3. Eat at Table & Main or Mill Kitchen and Bar
Roswell restaurants are known for their warm, Southern friendliness, which is evident from the moment the server brings out the menu. Places like Table & Main, Mill Kitchen and Bar, Vin 25, and Adele’s, among many more, are just a few of the many in the city that serves delicious cuisine.
Canton Street is where you’ll find a wide selection of restaurants serving anything from Italian to Cajun to seafood.
4. Play golf at the country club
The 18-hole course at the exclusive Country Club of Roswell plays to a par of 71 and a maximum distance of 6,570 yards from the tips. Currently, the course rating at this venue is 71.9, and the slope rating on Bermuda grass is 133. It’s in the posh neighborhood of Willow Springs, surrounded by water and greenery.
Other golf courses in the area include Nancy Lopez Golf Course and Brookfield Country Club.
5. It’s a safe city to live in
Roswell has a significantly lower crime rate compared to the rest of the country, both in terms of violent and property crimes. In comparison to the national average of 22.7 per 100,000, violent crime is 10.9 times more common in Roswell.
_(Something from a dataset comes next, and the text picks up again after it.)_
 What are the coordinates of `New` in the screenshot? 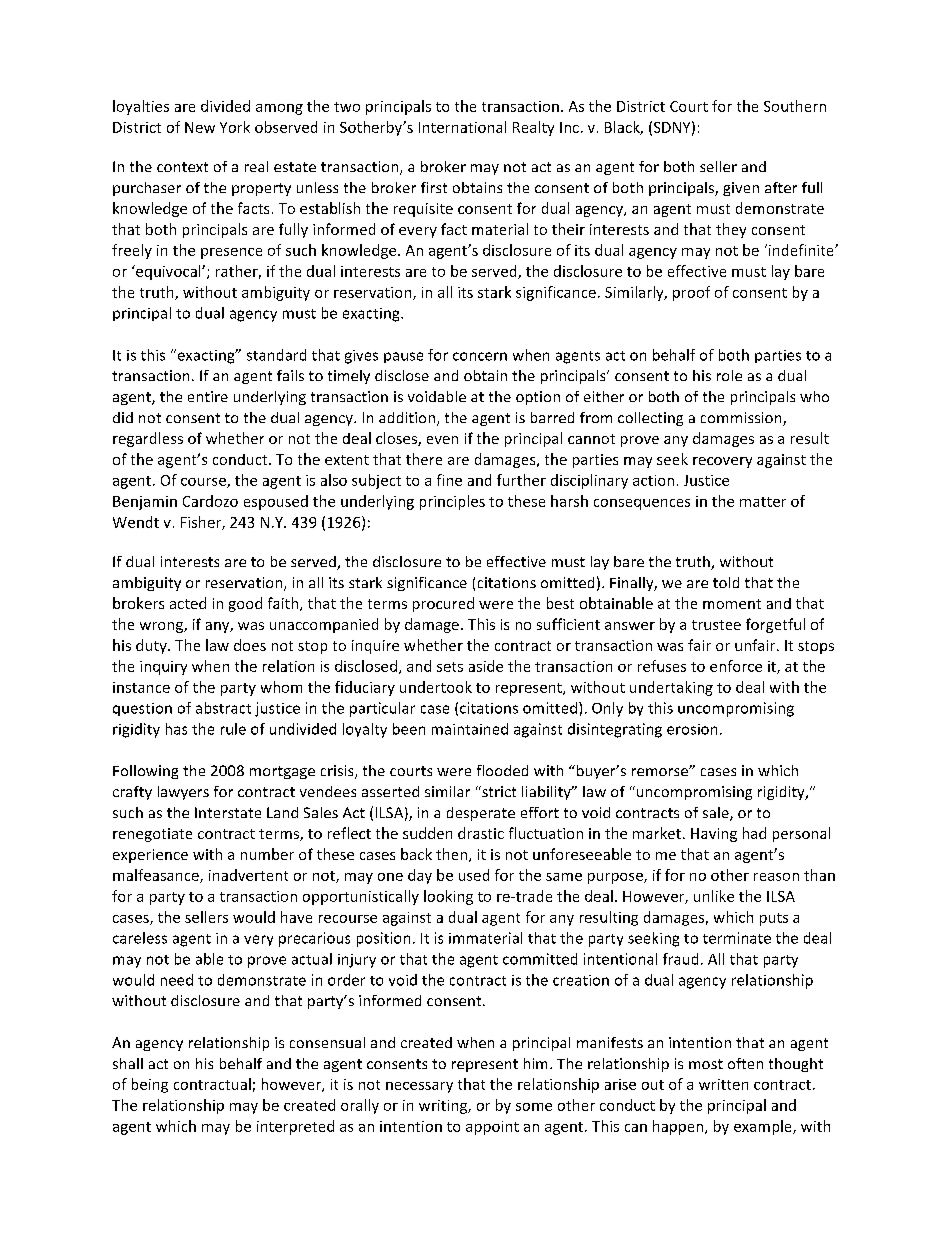 It's located at (200, 127).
Roswell’s property crime rate of 28.9 per 100,000 residents is also lower than the national average of 35.4 per 100,000 residents. This suggests that Roswell is, on the whole, a safe place to live.
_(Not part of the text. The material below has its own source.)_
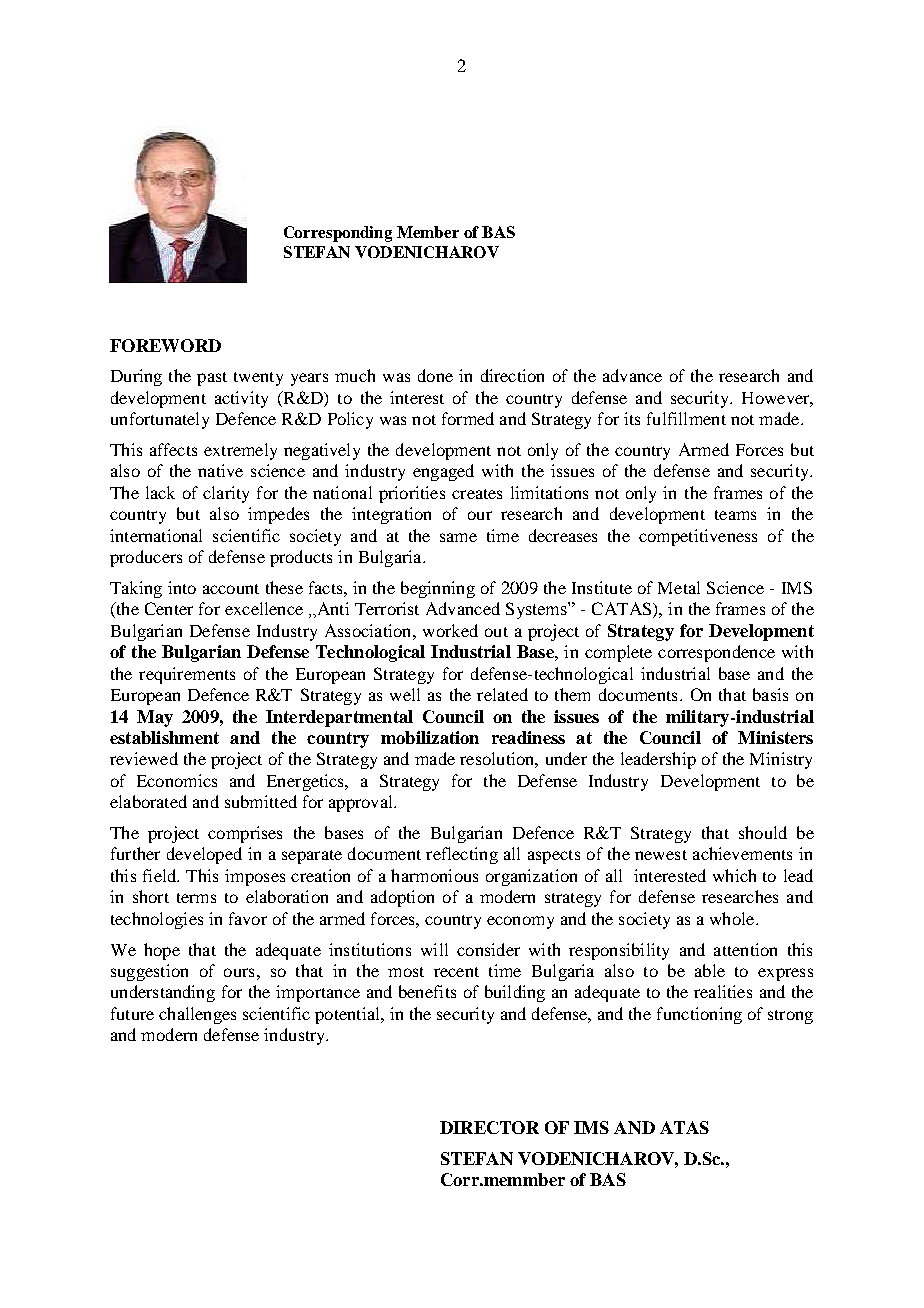  Describe the element at coordinates (734, 875) in the document. I see `which` at that location.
6. The city is dog friendly
Roswell is a terrific area to take your dog for a stroll because it has several pet-friendly establishments. Many people own dogs in this city, so there are a ton of parks and other public spaces with provisions for your pet. If you’re looking to move with your furry friend, you can rest assured that the city will happily accommodate them too.
Roswell’s Farmers & Artisans Market welcomes leashed, well-behaved dogs so their owners can shop amongst a wide selection of locally grown fruit, handmade goods, and more. Many dog owners enjoy visiting here with their pets, so your dog is likely to meet a lot of new pals.
7. Shop at Downtown Roswell
Canton Street, in downtown Roswell’s historic district, is lined with eateries, sidewalk cafes, and quaint shops. This street offers many interesting shops and restaurants, so take the time to explore it during the Alive in Roswell event (which runs from April to October). This region has so much to offer; there are unique apparel boutiques, antique shops, restaurants serving delectable cuisine, and even pet stores selling tasty treats.
8. Public schools have a student-teacher ratio of 15:1.
A family’s decision to relocate is heavily influenced by the quality of the local schools. Fortunately, both the public and private school systems in Roswell consistently score very high. Roswell’s tiny population means that the school district can maintain a student-teacher ratio of only 15:1.
Fulton Sunshine Charter, Sweet Apple, and Mountain Park are three of the best primary schools in the Roswell area. Roswell High School is one of two local high schools ranked among Georgia’s top 20 and is another option to consider. Baptist, Evangelical, and Catholic schools are all available alternatives to public education for people of different religious beliefs.
Cons of Living in Roswell
1. Traffic is a problem
Roswell is a suburb of Atlanta, and its traffic isn’t any better than the rest of Atlanta’s. The average Atlanta commute takes 27 minutes. Residents report the worst traffic congestion to occur between 5:00 and 6:00 in the afternoon and again in the morning.
As more people move to the area, traffic in and out of the city, as well as Atlanta, becomes more congested every year.
2. The cost of living is 25% higher than the national average
Roswell’s overall cost of living is 125.5, which is higher than the state average of 93.4 and the national average of 100. A year’s living expenses for a single person in Roswell come to $39,443. This includes rent or mortgage payments, groceries, child care, gas for the car, medical care, insurance, and taxes.
With a median home price of $604,000, housing expenses in this city are just as exorbitant.
Roswell is a lovely suburb with a thriving economy, shopping opportunities, great schools, safety, and amazing weather. However, the city has traffic issues, and the high cost of living is also a problem.